Stored data entries

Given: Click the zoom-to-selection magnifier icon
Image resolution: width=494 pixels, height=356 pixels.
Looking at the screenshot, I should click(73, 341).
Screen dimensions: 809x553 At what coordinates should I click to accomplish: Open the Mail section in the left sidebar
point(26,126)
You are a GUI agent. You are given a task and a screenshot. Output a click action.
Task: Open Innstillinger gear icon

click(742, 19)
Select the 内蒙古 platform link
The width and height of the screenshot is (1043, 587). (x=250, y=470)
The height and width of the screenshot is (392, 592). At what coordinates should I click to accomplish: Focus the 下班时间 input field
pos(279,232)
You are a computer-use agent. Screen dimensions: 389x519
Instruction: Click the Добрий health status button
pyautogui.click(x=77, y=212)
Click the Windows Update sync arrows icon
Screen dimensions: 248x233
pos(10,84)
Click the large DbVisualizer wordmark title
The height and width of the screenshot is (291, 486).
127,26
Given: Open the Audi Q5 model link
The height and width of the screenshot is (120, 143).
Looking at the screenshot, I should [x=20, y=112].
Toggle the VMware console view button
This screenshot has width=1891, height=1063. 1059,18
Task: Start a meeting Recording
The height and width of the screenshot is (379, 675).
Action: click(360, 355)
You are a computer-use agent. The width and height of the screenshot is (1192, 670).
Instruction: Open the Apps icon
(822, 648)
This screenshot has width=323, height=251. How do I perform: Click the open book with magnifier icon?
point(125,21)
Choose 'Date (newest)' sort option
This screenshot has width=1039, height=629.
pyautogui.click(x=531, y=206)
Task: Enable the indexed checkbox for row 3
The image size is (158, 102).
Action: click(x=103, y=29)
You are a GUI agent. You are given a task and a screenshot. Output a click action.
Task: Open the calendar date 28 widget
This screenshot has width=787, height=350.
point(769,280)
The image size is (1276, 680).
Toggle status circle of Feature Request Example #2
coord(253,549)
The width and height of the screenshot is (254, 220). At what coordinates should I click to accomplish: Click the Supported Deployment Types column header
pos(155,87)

▸ **WRITTEN INSTRUCTION**:
Rewrite every record above so that "Screen dimensions" becomes "Display size" wherever it appears, with nothing else altered.

▸ **RESPONSE TO THE EXERCISE**:
Given: Click the zoom-to-selection magnifier icon
Image resolution: width=494 pixels, height=356 pixels.
Looking at the screenshot, I should click(73, 341).
Display size: 809x553 At what coordinates should I click to accomplish: Open the Mail section in the left sidebar
point(26,126)
You are a GUI agent. You are given a task and a screenshot. Output a click action.
Task: Open Innstillinger gear icon

click(742, 19)
Select the 内蒙古 platform link
The width and height of the screenshot is (1043, 587). (x=250, y=470)
The height and width of the screenshot is (392, 592). At what coordinates should I click to accomplish: Focus the 下班时间 input field
pos(279,232)
You are a computer-use agent. Display size: 389x519
Instruction: Click the Добрий health status button
pyautogui.click(x=77, y=212)
Click the Windows Update sync arrows icon
Display size: 248x233
pos(10,84)
Click the large DbVisualizer wordmark title
The height and width of the screenshot is (291, 486).
127,26
Given: Open the Audi Q5 model link
The height and width of the screenshot is (120, 143).
Looking at the screenshot, I should [x=20, y=112].
Toggle the VMware console view button
This screenshot has width=1891, height=1063. 1059,18
Task: Start a meeting Recording
The height and width of the screenshot is (379, 675).
Action: click(360, 355)
You are a computer-use agent. The width and height of the screenshot is (1192, 670).
Instruction: Open the Apps icon
(822, 648)
This screenshot has width=323, height=251. How do I perform: Click the open book with magnifier icon?
point(125,21)
Choose 'Date (newest)' sort option
This screenshot has width=1039, height=629.
pyautogui.click(x=531, y=206)
Task: Enable the indexed checkbox for row 3
The image size is (158, 102).
Action: click(x=103, y=29)
You are a GUI agent. You are given a task and a screenshot. Output a click action.
Task: Open the calendar date 28 widget
This screenshot has width=787, height=350.
point(769,280)
The image size is (1276, 680).
Toggle status circle of Feature Request Example #2
coord(253,549)
The width and height of the screenshot is (254, 220). At what coordinates should I click to accomplish: Click the Supported Deployment Types column header
pos(155,87)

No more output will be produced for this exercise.